Last night I couldn't sleep because I was thinking about all the juicy data in the newly released MPs' allowances. Unfortunately, the government chose to releases these as scanned PDFs which makes them open but hard to work with.
Nevertheless, I figured it would be fun to grab a couple of MPs' allowances, type them into a spreadsheet and then run a little test with them. I chose two MPs: Alistair Darling (because he's the Chancellor and keeps tabs on everyone's money) and Harriet Harman (because she is listed as one of the cheapest MPs of all).
I obtained the PDF files for 2007-2008 here and here and entered into a spreadsheet the amounts listed on the expense claim forms line by line (excluding totals and not delving into receipts for additional breakdowns).
Then I wrote a little program to do the Benford's Law analysis of the first digits of these line items. From that I was able to plot the expected frequency of each digit and the actual.
Here's the data for Harriet Harman:
You can see that the actual figures and the predicted follow along together rather nicely and if you do a chi-squared test to check for the correlation between the two you get a figure of 6.78 which indicates that it's not possible to reject the notion that "the figures in Harman's expense claims follow the Benford's Law distribution".
So, then I turned to the Chancellor and got a rather different chart:
And the chi-squared test comes out at 18.19 indicating that his expenses aren't following Benford's Law.
So then you have to ask yourself why? And in particular why does the Chancellor have "too many" 3s and 4s. The answer may lie in the expense claims themselves.
If you pop into the Chancellor's Additional Cost Allowance PDF you'll see that he claimed exactly £300 for food in May, July, September, October, November and December 2007.

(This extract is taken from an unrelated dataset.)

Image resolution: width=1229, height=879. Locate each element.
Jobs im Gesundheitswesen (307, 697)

The figures are exact and there are no receipts because they are not required for food bills. So, it's probably the case that these extra six number 3s account for the fact that he's got six more 3s than expected.

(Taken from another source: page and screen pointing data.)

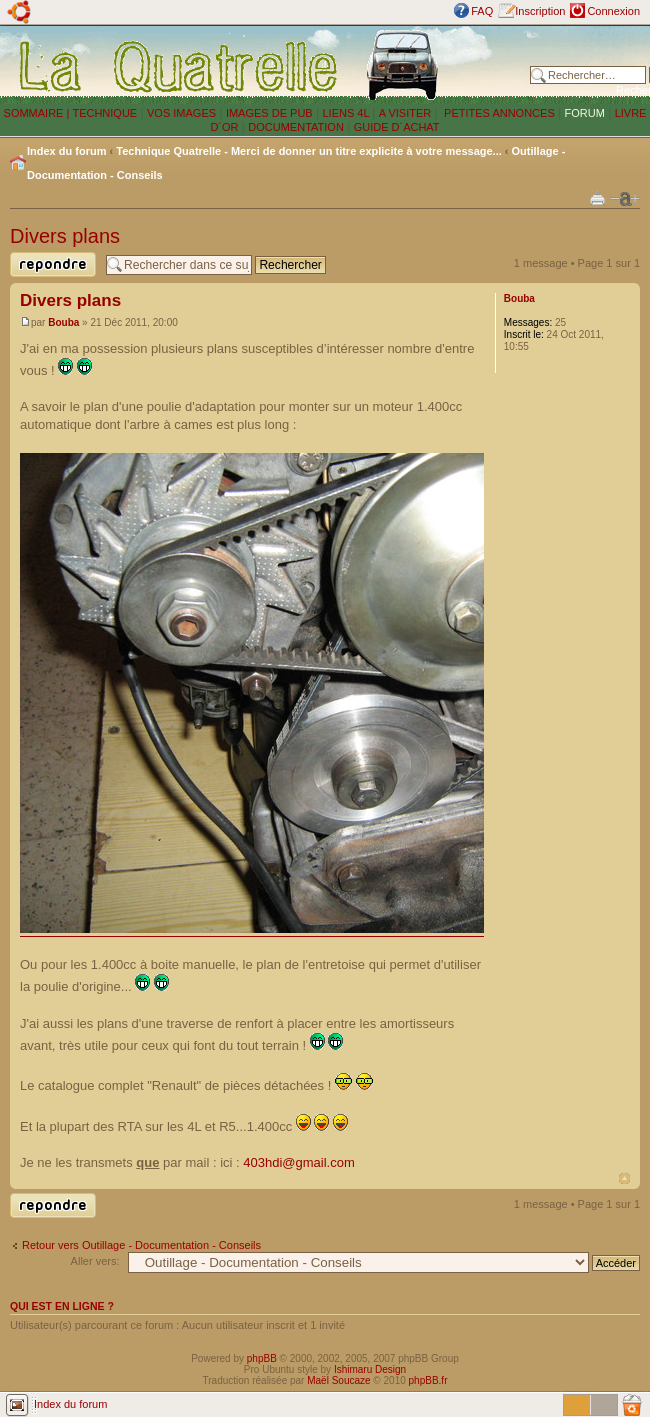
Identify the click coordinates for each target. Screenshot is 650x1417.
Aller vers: (95, 1261)
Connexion (613, 11)
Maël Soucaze (338, 1380)
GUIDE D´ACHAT (397, 127)
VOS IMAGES (181, 113)
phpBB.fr (428, 1380)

Now what about the fours, there are eleven more of those than expected. Note that these expected numbers don't have to match exactly the actual numbers. The idea is just to follow Benford's Law fairly closely.
So what accounts for the extra 4s? Perhaps the six occurrences of an exactly £45 telephone bill that he's claimed for.
Now, I'm not trying to claim that Mr Darling's expense claim is fradulent, but Benford's Law is interesting because it can tell you where to go look for oddities. And the oddest thing I see is that the parliamentary rules allow an MP to make expenses claims without receipts. I know that I couldn't get away with an expense claim without receipts in my company.
There are precisely three receipts in the Chancellor's Additional Cost Allowance claim; contrast that with Gordon Brown's which is a veritable receipt mountain.
And now, I know, you are dying to see the PM's chart. Well, here it is. It's a bit like Harriet Harman's. The figures are close to what is expected.
And Brown's chi-squared is 9.37 (meaning his figures follow the Benford's Law distribution).